Everlane prides itself in being radically transparent with its customers. The company does this by showing a breakdown of the cost of raw materials, transportation, coming down to how much it cost them to produce each item of clothing and they also show the profit they get from the product.
Aside from the price, the eCommerce company also shares the factories that make their clothing, and they even show photos of the employees as they make the clothes.
This radical transparency has endeared customers to them who see the value they provide and do not mind paying for it. The value that Everlane customers get include:
- Quality clothing made from the finest materials.
- Knowing that they are dealing with a trustworthy company because of their ‘radical transparency’ policy.
- The comfort of knowing that they’re buying from a brand that deals with ethical factories.
Fast Company, a magazine company in the US that publishes content on business, design, and technology, did a piece on Everalen under ‘most innovative companies.’ The founder of Everlane, Michael Preysman appeared in Forbes magazine under the 30 under 30 section in 2015. He was featured as someone who reinvented retail and eCommerce. These are testaments that the company’s strategy is working.

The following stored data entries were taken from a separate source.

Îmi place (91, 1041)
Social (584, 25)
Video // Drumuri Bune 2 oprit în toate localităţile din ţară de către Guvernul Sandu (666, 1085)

A lot goes into creating a value-based pricing strategy but once you have something solid to work with, the benefits are endless. If you are looking to work less and earn more than this price model will get you there. Value-based pricing helps your brand to become stronger because it provides you with information on what customers are looking for in your product. In the end, you’ll have superior quality products and a loyal customer base that will buy from you even if you increase the price of your products. Of course, it involves some work from your side too. You have to be committed to showing your customers that they matter to you and you want to improve their lives. Value-based pricing is something you may want to explore as an eCommerce business. Brands are gaining big from it and you cannot afford to be left behind.